Malheureusement, ce n’est pas aussi facile que cela paraît. La mort de ce jeune homme a mis la police en mouvement. Elle a même fait de sacrés coups de filet – pourquoi n’en faire qu’un quand on peut en faire plusieurs, taper dans les milieux de la drogue et de la prostitution. Pepe suit les pistes qui se présentent, se rendant aux Pays-Bas, pays dont la liberté fait peur aux ouvriers espagnols qui y ont trouvé du travail. Non, une telle bêtise n’est pas dite ou pensée par Pepe, mais par la police hollandaise qui aimerait bien embaucher ( ou débaucher, c’est selon) Pepe, pour veiller sur ses populations si sensibles, si fragiles, si faciles … à renvoyer.
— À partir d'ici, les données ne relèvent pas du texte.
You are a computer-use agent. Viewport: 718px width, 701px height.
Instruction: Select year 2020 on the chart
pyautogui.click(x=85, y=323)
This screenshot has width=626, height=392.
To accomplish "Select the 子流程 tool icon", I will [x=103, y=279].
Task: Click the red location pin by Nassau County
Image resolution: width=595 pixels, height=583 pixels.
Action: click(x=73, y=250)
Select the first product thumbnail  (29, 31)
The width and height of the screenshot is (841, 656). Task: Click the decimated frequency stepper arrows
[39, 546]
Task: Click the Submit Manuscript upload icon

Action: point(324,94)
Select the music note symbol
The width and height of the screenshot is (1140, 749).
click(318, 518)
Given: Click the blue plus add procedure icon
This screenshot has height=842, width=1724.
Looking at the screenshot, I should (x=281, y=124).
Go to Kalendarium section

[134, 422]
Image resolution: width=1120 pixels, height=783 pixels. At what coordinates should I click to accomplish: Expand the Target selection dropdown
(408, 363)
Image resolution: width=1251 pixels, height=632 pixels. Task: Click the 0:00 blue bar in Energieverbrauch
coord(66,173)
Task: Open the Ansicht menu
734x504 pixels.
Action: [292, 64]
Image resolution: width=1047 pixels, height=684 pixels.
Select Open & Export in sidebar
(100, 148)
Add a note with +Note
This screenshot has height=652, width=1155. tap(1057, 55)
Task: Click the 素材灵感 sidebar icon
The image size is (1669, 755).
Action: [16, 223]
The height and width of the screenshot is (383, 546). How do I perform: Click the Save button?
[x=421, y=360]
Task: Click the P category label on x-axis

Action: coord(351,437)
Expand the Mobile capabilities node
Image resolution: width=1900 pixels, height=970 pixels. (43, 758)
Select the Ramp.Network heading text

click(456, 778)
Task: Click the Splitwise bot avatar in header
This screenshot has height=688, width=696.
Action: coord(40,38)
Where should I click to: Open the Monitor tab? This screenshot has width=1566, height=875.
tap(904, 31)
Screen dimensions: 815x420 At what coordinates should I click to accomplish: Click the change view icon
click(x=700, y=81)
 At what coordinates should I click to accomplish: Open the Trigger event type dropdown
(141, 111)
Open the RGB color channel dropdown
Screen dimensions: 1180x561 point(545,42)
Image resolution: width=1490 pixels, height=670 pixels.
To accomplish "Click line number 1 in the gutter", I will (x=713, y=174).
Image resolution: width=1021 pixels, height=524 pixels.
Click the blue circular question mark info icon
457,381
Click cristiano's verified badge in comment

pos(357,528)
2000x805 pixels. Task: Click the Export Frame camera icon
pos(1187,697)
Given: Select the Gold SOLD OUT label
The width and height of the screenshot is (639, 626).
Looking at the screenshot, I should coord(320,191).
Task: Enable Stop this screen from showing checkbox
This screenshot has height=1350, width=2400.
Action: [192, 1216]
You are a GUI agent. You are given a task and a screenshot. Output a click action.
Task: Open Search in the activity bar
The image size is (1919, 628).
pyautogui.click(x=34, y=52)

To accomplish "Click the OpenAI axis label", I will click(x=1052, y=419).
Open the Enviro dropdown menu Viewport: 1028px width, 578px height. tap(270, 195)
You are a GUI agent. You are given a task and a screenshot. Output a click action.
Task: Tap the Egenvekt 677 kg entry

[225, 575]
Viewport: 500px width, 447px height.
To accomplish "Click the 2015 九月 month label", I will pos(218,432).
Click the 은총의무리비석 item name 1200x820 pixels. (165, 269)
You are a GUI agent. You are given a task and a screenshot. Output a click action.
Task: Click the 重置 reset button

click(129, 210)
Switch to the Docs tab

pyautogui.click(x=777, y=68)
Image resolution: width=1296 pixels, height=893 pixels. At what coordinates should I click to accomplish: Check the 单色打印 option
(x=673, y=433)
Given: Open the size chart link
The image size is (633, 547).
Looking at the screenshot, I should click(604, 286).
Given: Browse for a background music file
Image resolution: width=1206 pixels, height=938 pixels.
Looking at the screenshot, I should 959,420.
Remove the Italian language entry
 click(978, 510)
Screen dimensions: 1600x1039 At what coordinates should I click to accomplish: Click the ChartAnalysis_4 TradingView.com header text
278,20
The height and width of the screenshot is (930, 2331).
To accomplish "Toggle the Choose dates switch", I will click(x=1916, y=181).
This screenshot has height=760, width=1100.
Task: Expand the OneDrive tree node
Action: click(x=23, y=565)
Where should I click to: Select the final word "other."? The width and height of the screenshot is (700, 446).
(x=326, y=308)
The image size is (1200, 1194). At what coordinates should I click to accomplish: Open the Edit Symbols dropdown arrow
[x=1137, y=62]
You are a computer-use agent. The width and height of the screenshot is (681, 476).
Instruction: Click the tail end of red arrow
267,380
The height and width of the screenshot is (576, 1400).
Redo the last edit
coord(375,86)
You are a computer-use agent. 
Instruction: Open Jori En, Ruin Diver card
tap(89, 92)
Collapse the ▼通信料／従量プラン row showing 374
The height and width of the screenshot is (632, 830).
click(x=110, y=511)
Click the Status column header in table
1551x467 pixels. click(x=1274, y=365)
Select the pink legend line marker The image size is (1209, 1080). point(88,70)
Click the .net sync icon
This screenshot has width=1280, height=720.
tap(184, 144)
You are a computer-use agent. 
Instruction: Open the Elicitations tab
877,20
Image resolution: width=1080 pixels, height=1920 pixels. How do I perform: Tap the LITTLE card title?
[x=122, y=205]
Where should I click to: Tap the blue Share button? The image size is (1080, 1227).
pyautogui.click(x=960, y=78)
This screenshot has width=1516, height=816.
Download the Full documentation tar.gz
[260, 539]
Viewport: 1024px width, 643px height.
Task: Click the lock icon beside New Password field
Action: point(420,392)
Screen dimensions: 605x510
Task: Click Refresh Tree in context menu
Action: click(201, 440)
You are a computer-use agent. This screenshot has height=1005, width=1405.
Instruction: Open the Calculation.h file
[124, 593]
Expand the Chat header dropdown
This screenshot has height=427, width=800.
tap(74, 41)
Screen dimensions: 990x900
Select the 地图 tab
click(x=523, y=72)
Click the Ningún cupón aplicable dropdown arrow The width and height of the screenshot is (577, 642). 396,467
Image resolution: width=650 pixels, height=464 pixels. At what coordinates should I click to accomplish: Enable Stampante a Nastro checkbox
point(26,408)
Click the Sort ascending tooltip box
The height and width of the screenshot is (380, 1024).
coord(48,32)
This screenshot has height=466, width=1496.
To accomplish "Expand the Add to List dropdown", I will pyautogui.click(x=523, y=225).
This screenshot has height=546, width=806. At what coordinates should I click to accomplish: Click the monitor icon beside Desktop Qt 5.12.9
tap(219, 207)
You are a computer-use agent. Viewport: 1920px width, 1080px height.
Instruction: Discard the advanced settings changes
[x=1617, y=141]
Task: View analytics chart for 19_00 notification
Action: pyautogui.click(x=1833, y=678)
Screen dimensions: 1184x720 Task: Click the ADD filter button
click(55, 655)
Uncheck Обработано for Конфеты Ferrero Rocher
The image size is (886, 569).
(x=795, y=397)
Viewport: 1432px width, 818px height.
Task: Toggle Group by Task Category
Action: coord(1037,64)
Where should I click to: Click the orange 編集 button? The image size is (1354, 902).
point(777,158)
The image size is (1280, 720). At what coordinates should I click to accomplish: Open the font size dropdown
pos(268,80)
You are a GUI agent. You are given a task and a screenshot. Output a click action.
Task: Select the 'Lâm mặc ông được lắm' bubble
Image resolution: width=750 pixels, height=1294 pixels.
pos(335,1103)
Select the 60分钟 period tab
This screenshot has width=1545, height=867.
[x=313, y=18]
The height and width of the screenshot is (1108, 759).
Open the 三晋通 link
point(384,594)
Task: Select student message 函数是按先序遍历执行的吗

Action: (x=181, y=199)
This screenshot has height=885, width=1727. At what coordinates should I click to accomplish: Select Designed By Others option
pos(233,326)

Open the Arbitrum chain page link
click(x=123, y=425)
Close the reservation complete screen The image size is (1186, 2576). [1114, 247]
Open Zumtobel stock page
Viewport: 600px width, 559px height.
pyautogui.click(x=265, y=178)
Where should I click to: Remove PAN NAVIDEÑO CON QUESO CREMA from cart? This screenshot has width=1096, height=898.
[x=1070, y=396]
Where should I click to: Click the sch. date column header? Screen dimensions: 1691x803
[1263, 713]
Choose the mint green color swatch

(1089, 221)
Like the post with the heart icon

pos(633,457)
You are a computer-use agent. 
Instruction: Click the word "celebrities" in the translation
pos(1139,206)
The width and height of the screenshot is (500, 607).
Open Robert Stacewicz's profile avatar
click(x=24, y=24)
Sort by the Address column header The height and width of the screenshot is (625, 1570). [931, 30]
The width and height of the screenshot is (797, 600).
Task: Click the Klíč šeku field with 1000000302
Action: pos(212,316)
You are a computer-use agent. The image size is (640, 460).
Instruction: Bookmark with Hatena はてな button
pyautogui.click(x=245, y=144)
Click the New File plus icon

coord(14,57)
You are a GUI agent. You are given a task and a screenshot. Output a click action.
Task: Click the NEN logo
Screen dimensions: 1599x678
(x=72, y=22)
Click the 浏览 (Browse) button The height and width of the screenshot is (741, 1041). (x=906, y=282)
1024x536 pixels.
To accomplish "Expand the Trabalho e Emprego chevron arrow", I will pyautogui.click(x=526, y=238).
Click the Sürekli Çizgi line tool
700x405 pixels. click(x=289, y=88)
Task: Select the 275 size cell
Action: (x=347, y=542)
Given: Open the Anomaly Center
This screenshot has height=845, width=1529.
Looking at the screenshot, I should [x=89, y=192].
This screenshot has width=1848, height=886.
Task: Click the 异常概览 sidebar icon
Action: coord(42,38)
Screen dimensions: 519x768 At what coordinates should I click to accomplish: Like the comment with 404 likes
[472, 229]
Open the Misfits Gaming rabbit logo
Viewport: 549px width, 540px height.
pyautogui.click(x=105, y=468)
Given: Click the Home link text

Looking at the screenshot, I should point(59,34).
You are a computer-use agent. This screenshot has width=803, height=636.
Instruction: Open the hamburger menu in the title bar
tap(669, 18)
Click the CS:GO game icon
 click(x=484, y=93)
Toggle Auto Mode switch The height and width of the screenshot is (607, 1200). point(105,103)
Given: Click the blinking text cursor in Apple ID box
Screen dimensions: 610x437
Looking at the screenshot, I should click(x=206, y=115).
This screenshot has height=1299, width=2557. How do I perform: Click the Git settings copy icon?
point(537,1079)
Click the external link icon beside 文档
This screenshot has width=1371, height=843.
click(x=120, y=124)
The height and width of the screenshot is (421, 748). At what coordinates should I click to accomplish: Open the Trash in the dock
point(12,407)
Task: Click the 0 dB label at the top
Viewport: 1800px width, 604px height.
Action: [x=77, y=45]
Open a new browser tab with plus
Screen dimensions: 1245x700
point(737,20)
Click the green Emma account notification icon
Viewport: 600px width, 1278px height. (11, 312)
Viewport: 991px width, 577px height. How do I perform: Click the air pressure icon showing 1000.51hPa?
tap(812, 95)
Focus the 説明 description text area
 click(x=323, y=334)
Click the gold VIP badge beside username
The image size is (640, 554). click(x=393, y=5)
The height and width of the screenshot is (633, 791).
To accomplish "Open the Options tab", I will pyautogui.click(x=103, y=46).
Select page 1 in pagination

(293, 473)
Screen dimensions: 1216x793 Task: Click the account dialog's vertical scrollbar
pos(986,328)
C’est leur triste vie que nous montre Vazquez Montalban, celles d’hommes obligés de vivre loin de leur famille pour subvenir aux besoins des leurs.

Pepe paie de sa personne au cours de cette enquête, il n’est pas sans rappeler Nestor Burma – dans ses moments les plus douloureux. Certains taxent Pepe de misogynie, de machisme. Ce n’est pas si simple. Il n’hésite pas à tabasser un mac – au grand dam de celle qui travaille pour lui, alors que son « chéri » se roule royalement les pouces. Il porte un regard acéré sur les femmes qui vivent dans un roman, non dans la réalité, pour celles qui se donnent des frissons à peu de frais. L’adultère, oui, mais en restant une femme respectable et respectée. Quand une femme s’ennuie trop, son riche mari lui offre un magasin de vêtements, comme avant on offrait un bureau de tabac aux jeunes filles séduites. Misogynie ? Constat dû à l’observation de ce qui l’entoure, et Pepe ne pourrait résoudre ses enquêtes s’il n’avait un oeil acéré.

Tatouage, ou un roman policier presque parodique, dans une Barcelone des années 70, bien loin de celle des jeux olympiques qui nous fait découvrir des quartiers chers aux cœurs des auteurs catalans – et ceux qui y vivent.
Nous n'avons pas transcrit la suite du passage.